#### What the task asks:
Work out the number of lines in the listing below that include "width", and answer with it alone.

#### Extracted information:
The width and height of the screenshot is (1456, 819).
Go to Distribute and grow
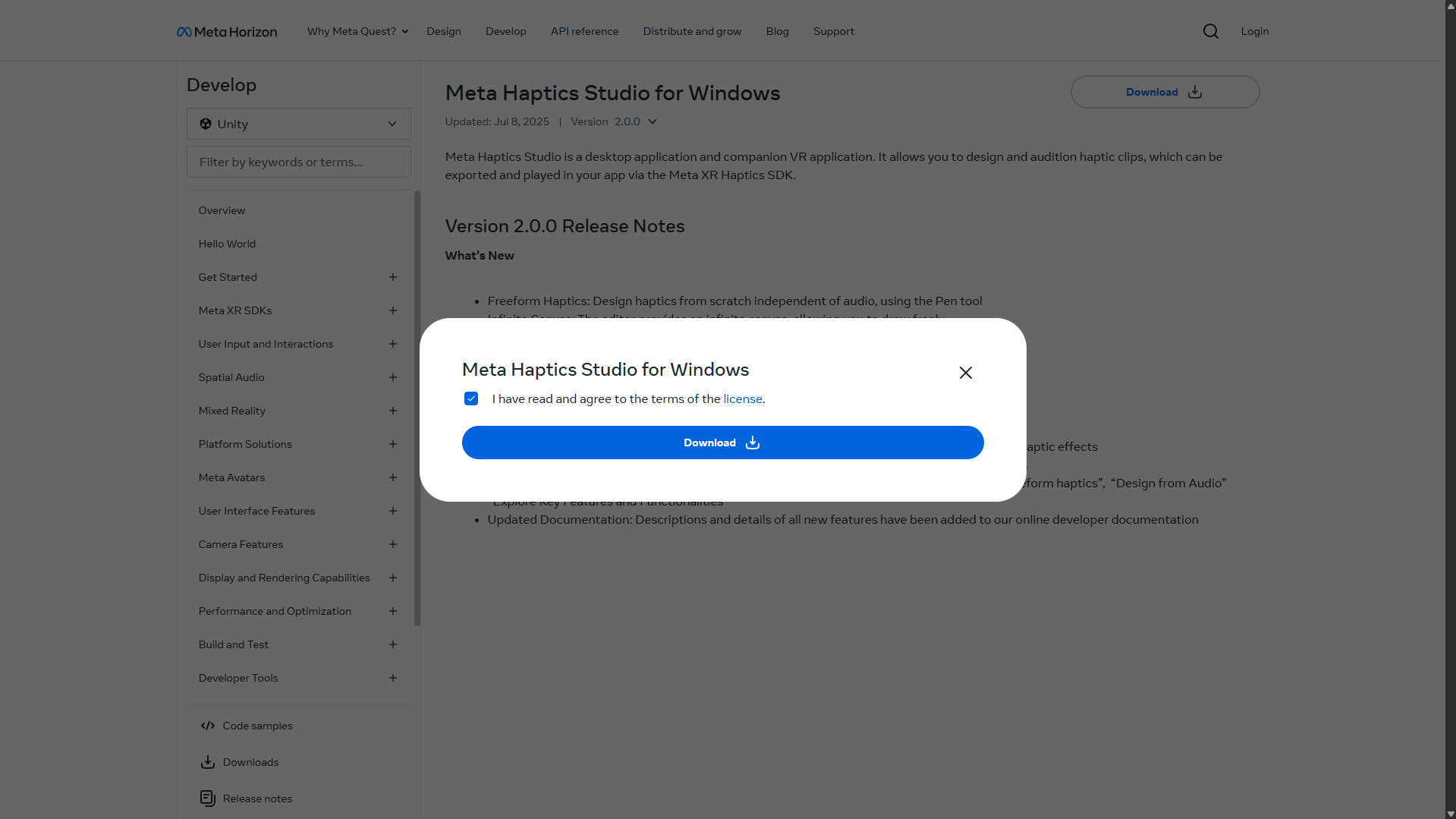tap(692, 31)
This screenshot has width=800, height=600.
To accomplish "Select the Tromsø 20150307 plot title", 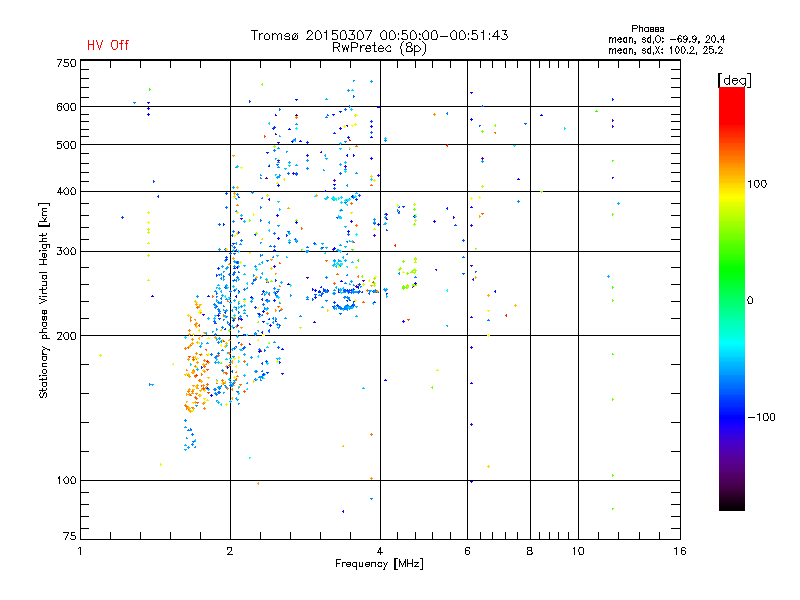I will (380, 35).
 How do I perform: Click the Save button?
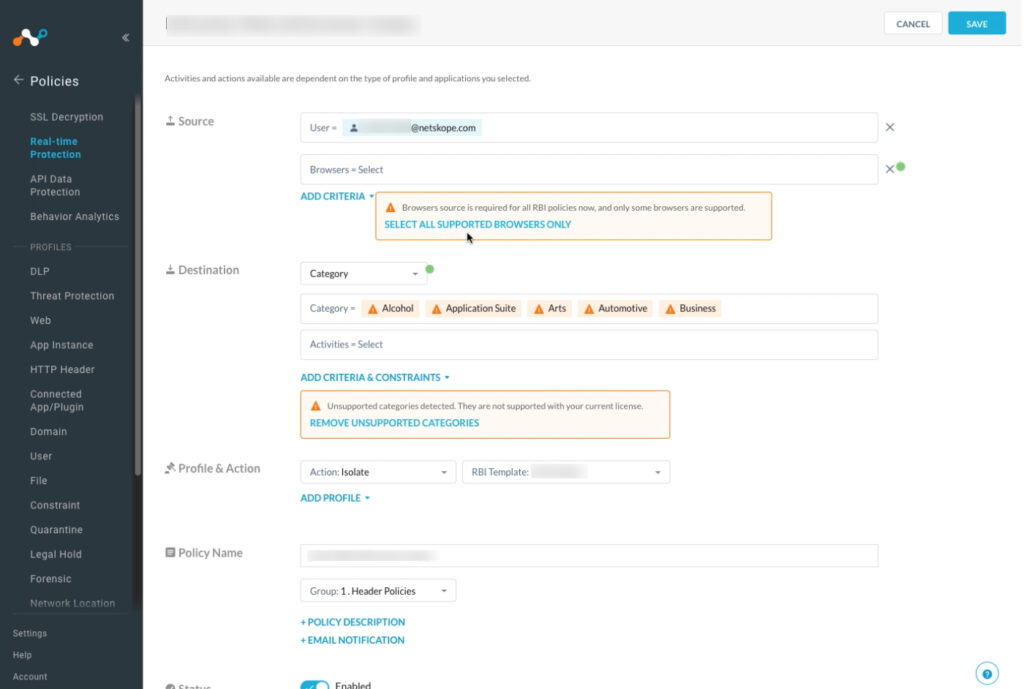click(976, 24)

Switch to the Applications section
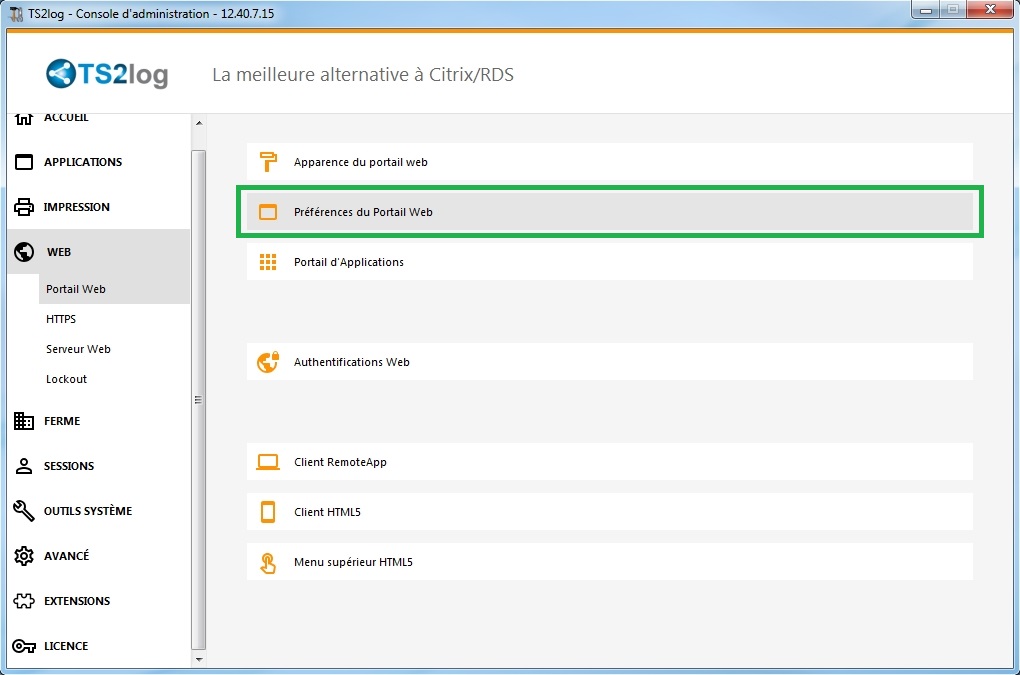82,162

#### Answer to this problem:
2